Par ailleurs, les applications liées aux énergies décarbonées sont très demandeuses de compétences suivies d’autres grandes filières comme :
– les mobilités dites sobres, qui ont recours à des compétences en électricité, mais aussi en urbanisme et aménagement territorial ;
– la construction durable, portée en partie par les plans de rénovation énergétique des bâtiments et l’économie circulaire;
– l’adaptation des territoires au changement climatique, avec la mise en place de solutions pour s’adapter aux conditions météorologiques extrêmes ;
– la décarbonation de l’industrie, dont le plus fort levier sera l’ingénierie énergétique.

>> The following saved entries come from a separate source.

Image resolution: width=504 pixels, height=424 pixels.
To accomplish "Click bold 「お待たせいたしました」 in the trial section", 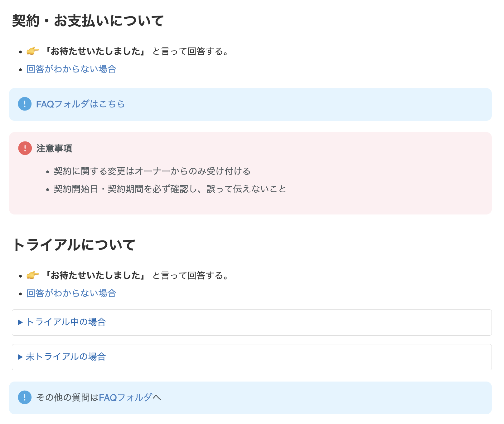I will click(95, 275).
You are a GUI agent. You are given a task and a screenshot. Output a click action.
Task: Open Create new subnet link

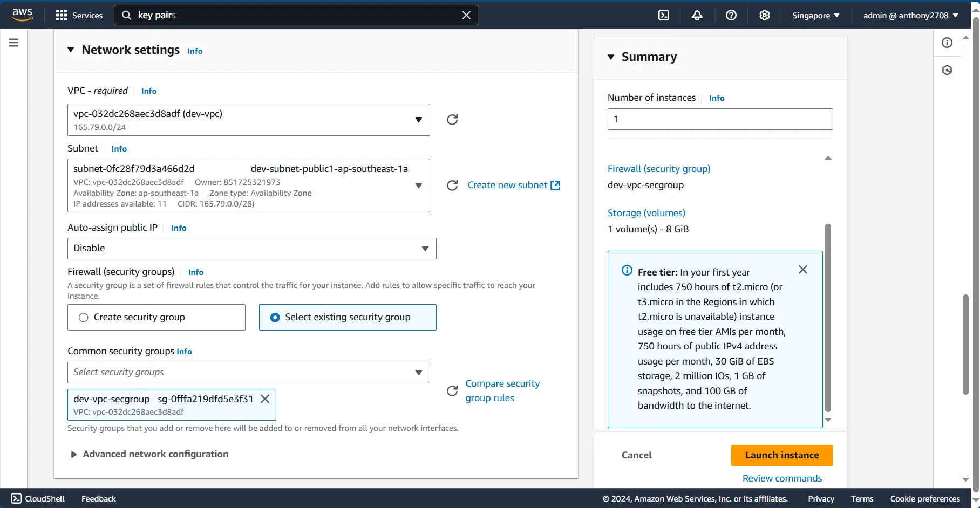point(514,186)
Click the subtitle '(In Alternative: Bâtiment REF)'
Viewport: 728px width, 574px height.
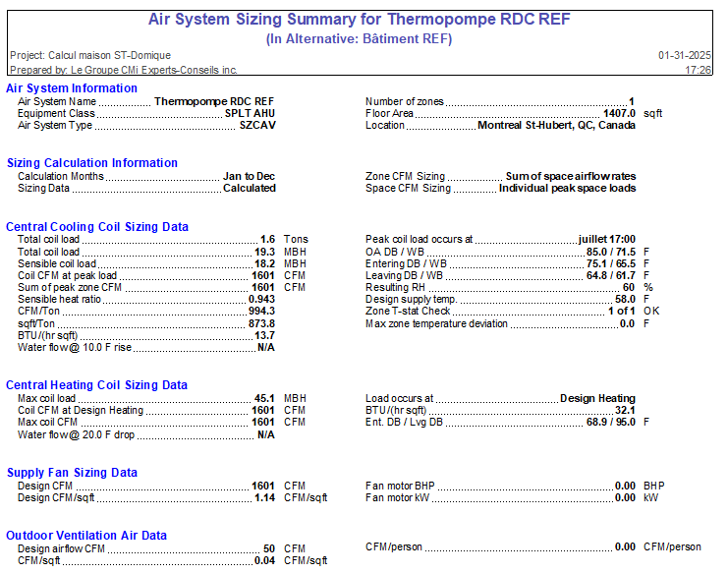click(359, 38)
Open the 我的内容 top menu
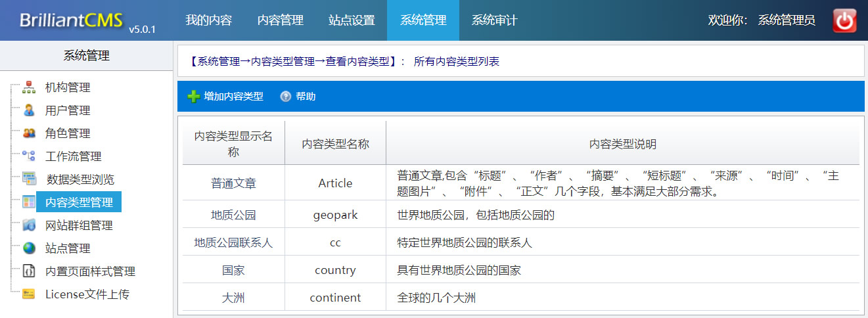 click(x=208, y=20)
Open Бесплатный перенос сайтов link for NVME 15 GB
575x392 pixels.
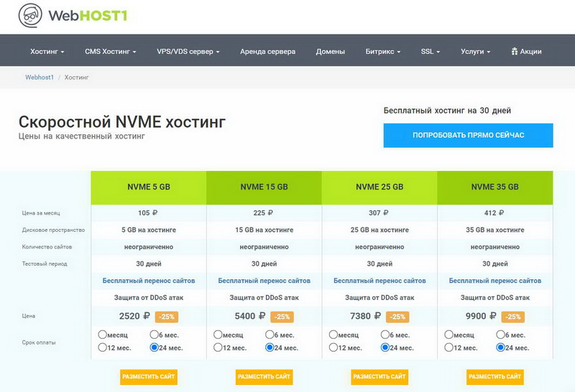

« L’ingénierie tient aujourd’hui un rôle majeur pour répondre aux défis lancés par le changement climatique. »
Lucien Hoffmann

Qu’avez-vous appris en préparant ce cycle de conférences ? Quel message avez-vous envie de faire passer ?
L.H. Ce cycle a montré la nécessité d’une approche holistique, réunissant des scientifiques, des pouvoirs publics et les ingénieurs afin de couvrir tous les aspects liés au changement climatique, tout en vulgarisant l’information, depuis
- les mesures continues et à long terme de l’environnement,
- les études scientifiques avec des approches de terrain et expérimentales pour comprendre l’impact du changement climatique sur les ressources naturelles au niveau régional,
- la politique définissant les ambitions pour s’adapter au changement climatique,
- les outils mis en place par les pouvoirs publics, les pratiques développées par les gestionnaires des ressources naturelles, de l’agriculture/de la viticulture/de la sylviculture, les innovations développées par les scientifiques et implémentées par les ingénieurs pour s’adapter au/lutter contre le changement climatique.
(* )Le cycle était organisé conjointement par la Section des Sciences de l’Institut grand-ducal et le Luxembourg Institute of Science and Technology (LIST), en partenariat avec le Musée national d’histoire naturelle, la Société des naturalistes du Luxembourg et l’association Ingénieurs & Scientifiques, et soutenu financièrement par le Fonds National de la Recherche (FNR).